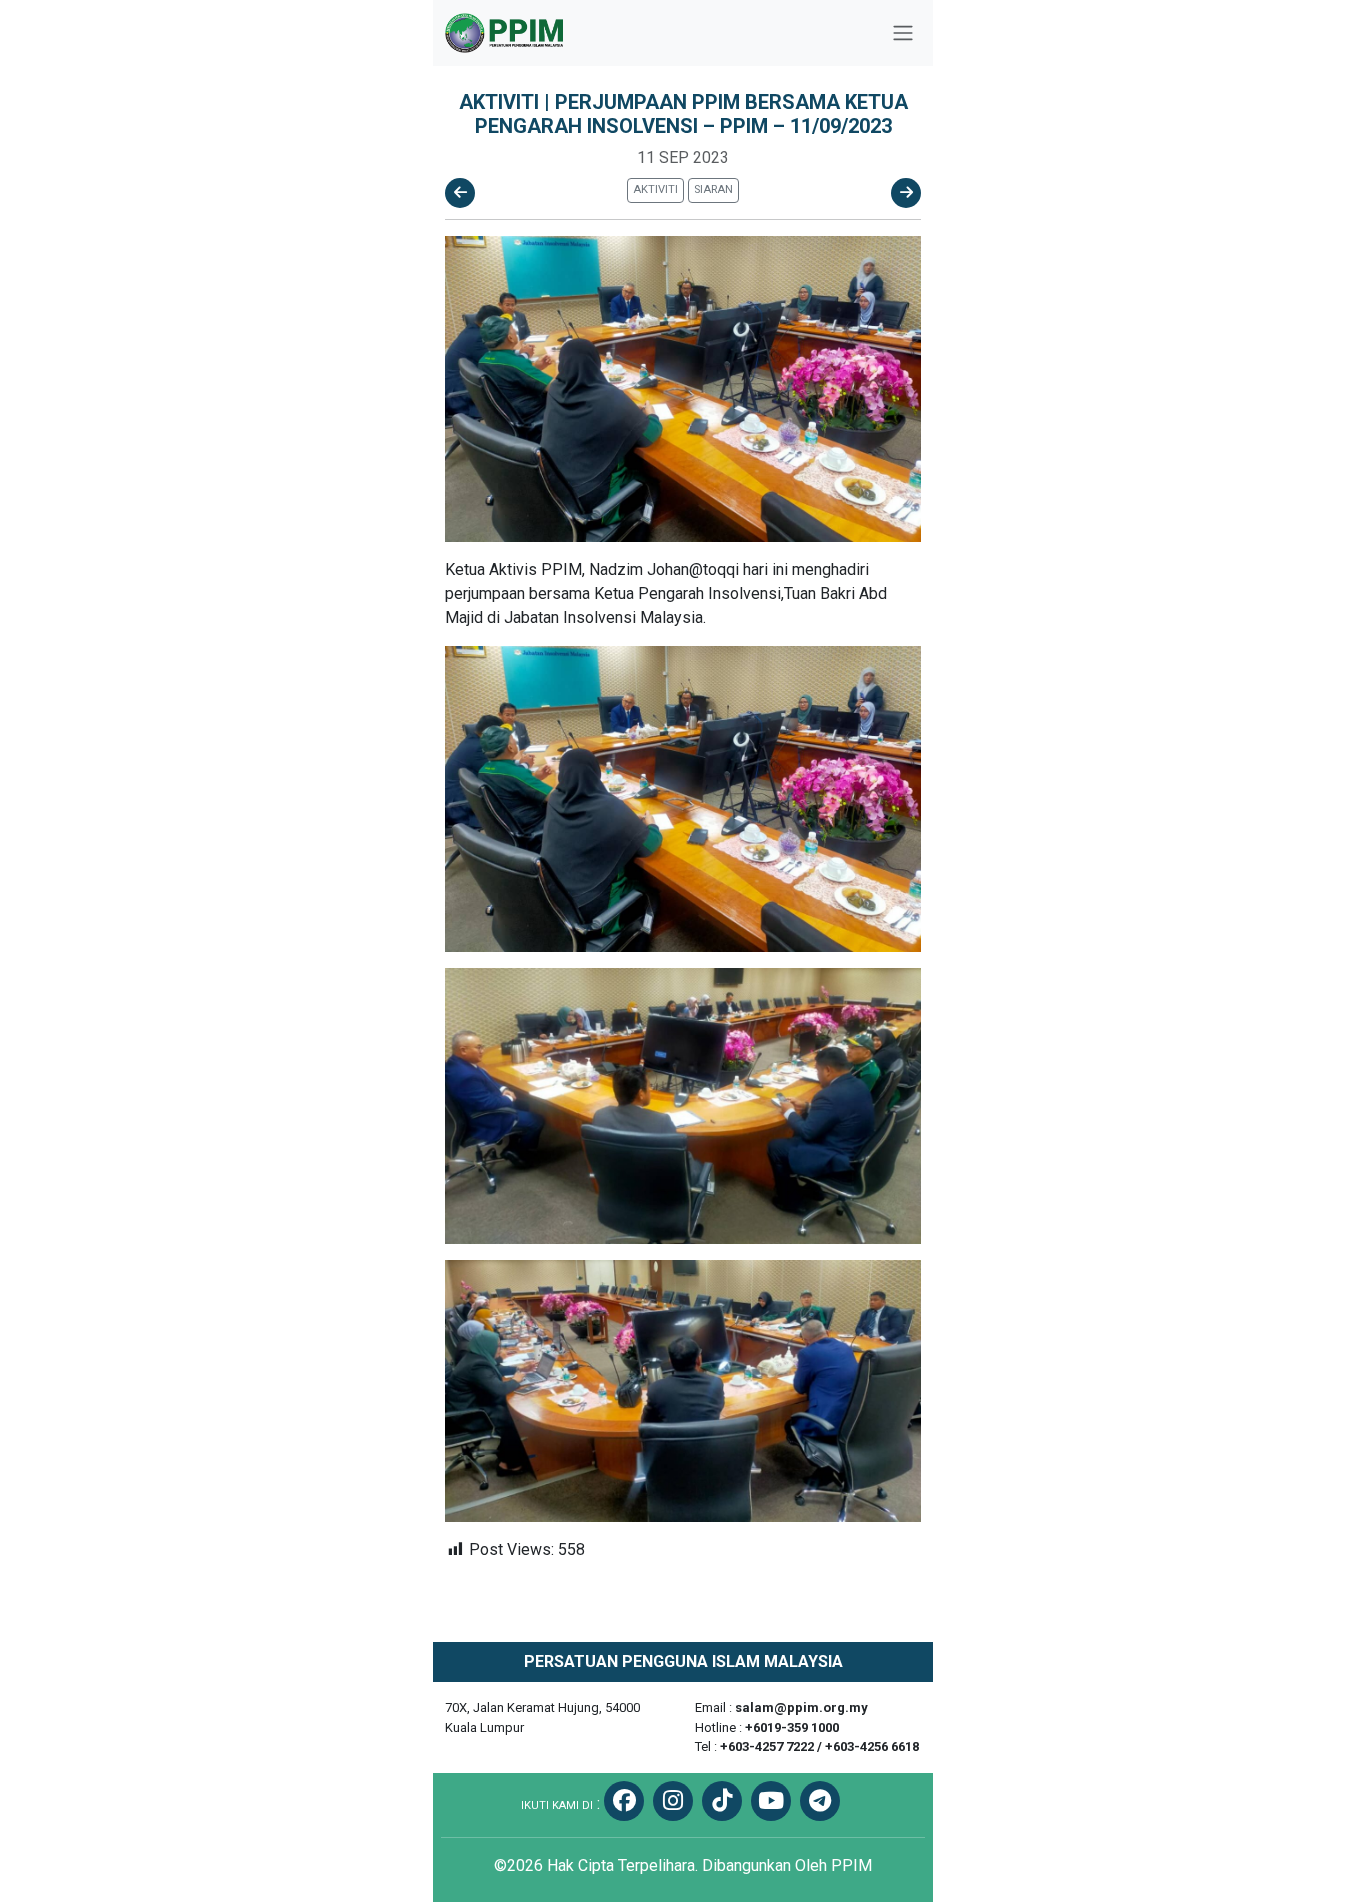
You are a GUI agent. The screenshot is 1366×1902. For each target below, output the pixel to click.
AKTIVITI (655, 189)
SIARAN (713, 189)
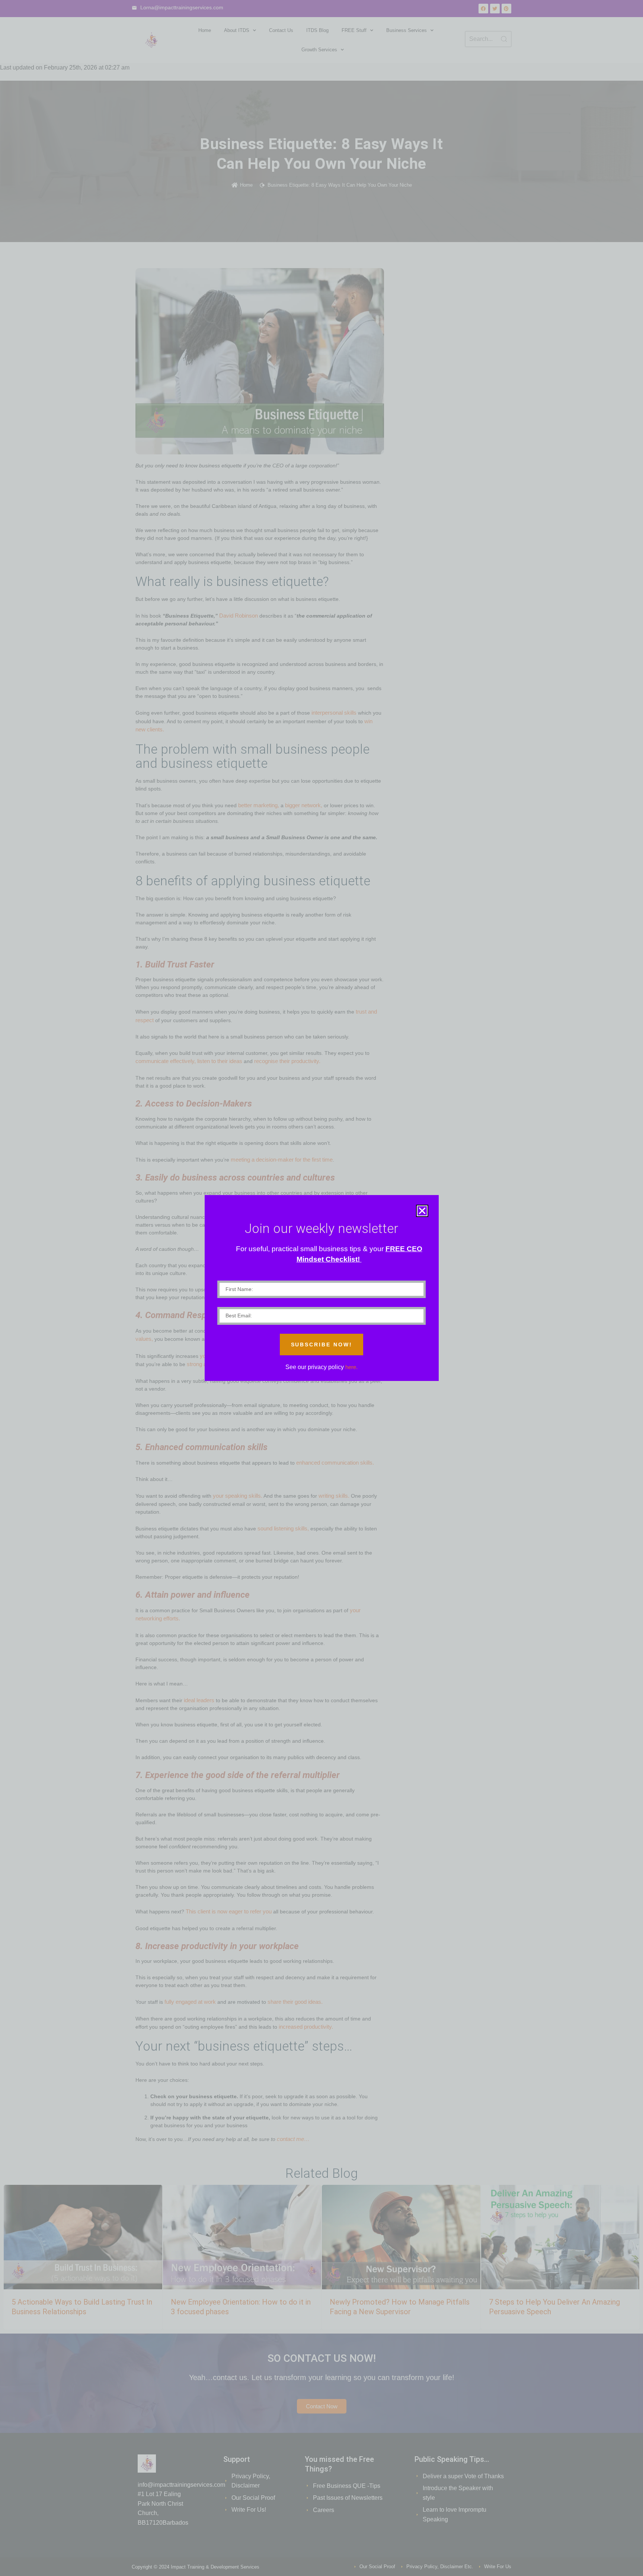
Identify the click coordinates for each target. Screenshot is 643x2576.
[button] (422, 1210)
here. (351, 1367)
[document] (321, 1288)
....
Exercise objective - Send back every line above exactly, skipping all pictures.

Solution for this exercise -
You are a GUI agent. The screenshot is 1366×1902. For each target below, output the pixel to click.
AKTIVITI (655, 189)
SIARAN (713, 189)
Identify the click coordinates for each target. Screenshot is 643x2576.
[button] (422, 1210)
here. (351, 1367)
[document] (321, 1288)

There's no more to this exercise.